Justin Podur, a Toronto-based author and political analyst, started his talk at the Health and Human Rights Conference arguing that a nuanced political understanding is critical to gain perspective as a humanitarian aid worker. An understanding of the historical and political context of a region should always precede travel, because these regions are not simply passive recipients of aid but complex systems.
He explained that, as a humanitarian, it might make sense to focus on the current period of crisis, but it’s important to remember that they are merely consequential events on a much longer timescale.
Through his extensive journalistic experience in conflict zones, Podur warned of the intense propaganda used to hijack local and global political narratives. Labels used to dehumanize and demonize entire populations, he warned, must be avoided by humanitarians, whose role requires unrelenting neutrality.

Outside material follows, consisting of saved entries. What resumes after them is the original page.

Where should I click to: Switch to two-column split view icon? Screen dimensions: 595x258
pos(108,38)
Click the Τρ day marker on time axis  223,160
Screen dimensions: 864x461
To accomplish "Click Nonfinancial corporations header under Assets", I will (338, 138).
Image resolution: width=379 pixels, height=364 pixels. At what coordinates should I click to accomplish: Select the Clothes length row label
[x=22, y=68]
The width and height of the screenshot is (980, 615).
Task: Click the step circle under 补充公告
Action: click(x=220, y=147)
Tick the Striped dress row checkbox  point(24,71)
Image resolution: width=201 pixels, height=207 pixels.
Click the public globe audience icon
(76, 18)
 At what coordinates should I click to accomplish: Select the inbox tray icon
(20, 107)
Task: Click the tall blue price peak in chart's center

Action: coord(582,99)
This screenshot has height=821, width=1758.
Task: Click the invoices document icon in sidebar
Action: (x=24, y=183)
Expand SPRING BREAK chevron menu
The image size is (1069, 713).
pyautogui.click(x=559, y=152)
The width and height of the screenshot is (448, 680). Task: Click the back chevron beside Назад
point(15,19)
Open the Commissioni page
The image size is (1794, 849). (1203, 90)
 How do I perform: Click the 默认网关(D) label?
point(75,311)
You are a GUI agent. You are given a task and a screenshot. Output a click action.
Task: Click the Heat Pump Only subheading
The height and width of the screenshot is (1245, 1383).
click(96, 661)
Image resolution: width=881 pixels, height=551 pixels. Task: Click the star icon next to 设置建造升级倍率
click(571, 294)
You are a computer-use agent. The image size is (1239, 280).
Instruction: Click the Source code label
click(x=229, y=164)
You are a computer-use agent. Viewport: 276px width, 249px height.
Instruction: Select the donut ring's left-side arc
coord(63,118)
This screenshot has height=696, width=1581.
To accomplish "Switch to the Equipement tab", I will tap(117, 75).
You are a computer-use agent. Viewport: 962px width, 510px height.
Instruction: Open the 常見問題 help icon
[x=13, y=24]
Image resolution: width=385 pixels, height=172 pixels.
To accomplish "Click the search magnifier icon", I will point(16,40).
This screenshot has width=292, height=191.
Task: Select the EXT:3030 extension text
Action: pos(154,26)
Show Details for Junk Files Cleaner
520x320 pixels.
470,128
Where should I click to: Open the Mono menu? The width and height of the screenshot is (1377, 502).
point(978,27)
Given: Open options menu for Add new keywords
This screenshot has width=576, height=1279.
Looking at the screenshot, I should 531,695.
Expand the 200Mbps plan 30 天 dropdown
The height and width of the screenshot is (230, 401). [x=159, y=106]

To do this, one must retain their ‘intellectual independence,’ he explained.
The three steps he outlined to retaining and maintaining intellectual independence are as follows:
Form a community; converse with people who have different views than you. Read everything, even the most outlandish ideas. Don’t be biased in your sources; you need as much context as you can get.
Investigate and study politics. Pay attention to the history before the conflict. Be aware of historical narratives laden with political agendas.
Remember that, overall, the number of conflicts on a global scale are going down (good news!). Think about diplomatic solutions rather than military solutions.